### Given information

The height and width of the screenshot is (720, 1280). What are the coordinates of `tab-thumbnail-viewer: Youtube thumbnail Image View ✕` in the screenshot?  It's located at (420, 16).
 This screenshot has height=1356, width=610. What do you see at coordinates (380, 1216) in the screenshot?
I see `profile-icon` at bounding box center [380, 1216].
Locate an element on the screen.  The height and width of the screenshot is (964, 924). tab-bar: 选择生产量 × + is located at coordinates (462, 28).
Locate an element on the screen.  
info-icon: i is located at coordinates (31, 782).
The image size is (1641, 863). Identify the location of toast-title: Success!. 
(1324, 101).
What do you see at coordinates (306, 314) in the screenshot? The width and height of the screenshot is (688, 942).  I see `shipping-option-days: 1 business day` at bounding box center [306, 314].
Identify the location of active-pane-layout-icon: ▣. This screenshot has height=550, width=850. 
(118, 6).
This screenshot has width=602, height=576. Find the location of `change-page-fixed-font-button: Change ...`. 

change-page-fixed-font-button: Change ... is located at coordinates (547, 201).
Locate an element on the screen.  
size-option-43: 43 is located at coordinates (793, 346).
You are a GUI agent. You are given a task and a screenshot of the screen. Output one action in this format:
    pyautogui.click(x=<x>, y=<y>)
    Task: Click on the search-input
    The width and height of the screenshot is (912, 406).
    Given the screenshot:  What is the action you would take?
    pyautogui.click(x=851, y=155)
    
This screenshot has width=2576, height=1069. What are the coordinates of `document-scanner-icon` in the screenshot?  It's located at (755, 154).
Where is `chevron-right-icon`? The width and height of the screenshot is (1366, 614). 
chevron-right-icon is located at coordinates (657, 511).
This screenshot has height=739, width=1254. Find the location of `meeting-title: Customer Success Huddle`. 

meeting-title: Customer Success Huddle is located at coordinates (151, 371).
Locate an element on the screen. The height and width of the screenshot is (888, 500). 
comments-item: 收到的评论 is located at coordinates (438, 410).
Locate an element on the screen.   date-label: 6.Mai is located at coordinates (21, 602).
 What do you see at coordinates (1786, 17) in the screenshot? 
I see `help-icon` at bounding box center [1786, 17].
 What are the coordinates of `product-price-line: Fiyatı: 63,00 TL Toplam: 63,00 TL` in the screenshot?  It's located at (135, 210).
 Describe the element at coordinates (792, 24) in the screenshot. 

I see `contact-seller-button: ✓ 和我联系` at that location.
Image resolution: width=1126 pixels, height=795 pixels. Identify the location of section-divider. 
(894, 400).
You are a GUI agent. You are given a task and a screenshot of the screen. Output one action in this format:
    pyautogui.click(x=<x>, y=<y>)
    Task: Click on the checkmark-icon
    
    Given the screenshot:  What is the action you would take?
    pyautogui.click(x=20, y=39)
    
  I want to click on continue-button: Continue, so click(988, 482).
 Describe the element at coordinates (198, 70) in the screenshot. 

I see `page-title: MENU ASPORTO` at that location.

######

▶ Instructions to follow: Rewrite the lines above with "GUI agent" changed to "interface agent" wherever it occurs, leaving everything else as it is.

▶ Task output:
The height and width of the screenshot is (720, 1280). What are the coordinates of `tab-thumbnail-viewer: Youtube thumbnail Image View ✕` in the screenshot?  It's located at (420, 16).
 This screenshot has height=1356, width=610. What do you see at coordinates (380, 1216) in the screenshot?
I see `profile-icon` at bounding box center [380, 1216].
Locate an element on the screen.  The height and width of the screenshot is (964, 924). tab-bar: 选择生产量 × + is located at coordinates (462, 28).
Locate an element on the screen.  
info-icon: i is located at coordinates (31, 782).
The image size is (1641, 863). Identify the location of toast-title: Success!. 
(1324, 101).
What do you see at coordinates (306, 314) in the screenshot? The width and height of the screenshot is (688, 942).  I see `shipping-option-days: 1 business day` at bounding box center [306, 314].
Identify the location of active-pane-layout-icon: ▣. This screenshot has height=550, width=850. 
(118, 6).
This screenshot has width=602, height=576. Find the location of `change-page-fixed-font-button: Change ...`. 

change-page-fixed-font-button: Change ... is located at coordinates (547, 201).
Locate an element on the screen.  
size-option-43: 43 is located at coordinates (793, 346).
You are a interface agent. You are given a task and a screenshot of the screen. Output one action in this format:
    pyautogui.click(x=<x>, y=<y>)
    Task: Click on the search-input
    The width and height of the screenshot is (912, 406).
    Given the screenshot:  What is the action you would take?
    pyautogui.click(x=851, y=155)
    
This screenshot has width=2576, height=1069. What are the coordinates of `document-scanner-icon` in the screenshot?  It's located at (755, 154).
Where is `chevron-right-icon`? The width and height of the screenshot is (1366, 614). 
chevron-right-icon is located at coordinates (657, 511).
This screenshot has height=739, width=1254. Find the location of `meeting-title: Customer Success Huddle`. 

meeting-title: Customer Success Huddle is located at coordinates (151, 371).
Locate an element on the screen. The height and width of the screenshot is (888, 500). 
comments-item: 收到的评论 is located at coordinates (438, 410).
Locate an element on the screen.   date-label: 6.Mai is located at coordinates (21, 602).
 What do you see at coordinates (1786, 17) in the screenshot? 
I see `help-icon` at bounding box center [1786, 17].
 What are the coordinates of `product-price-line: Fiyatı: 63,00 TL Toplam: 63,00 TL` in the screenshot?  It's located at (135, 210).
 Describe the element at coordinates (792, 24) in the screenshot. 

I see `contact-seller-button: ✓ 和我联系` at that location.
Image resolution: width=1126 pixels, height=795 pixels. Identify the location of section-divider. 
(894, 400).
You are a interface agent. You are given a task and a screenshot of the screen. Output one action in this format:
    pyautogui.click(x=<x>, y=<y>)
    Task: Click on the checkmark-icon
    
    Given the screenshot:  What is the action you would take?
    pyautogui.click(x=20, y=39)
    
  I want to click on continue-button: Continue, so click(988, 482).
 Describe the element at coordinates (198, 70) in the screenshot. 

I see `page-title: MENU ASPORTO` at that location.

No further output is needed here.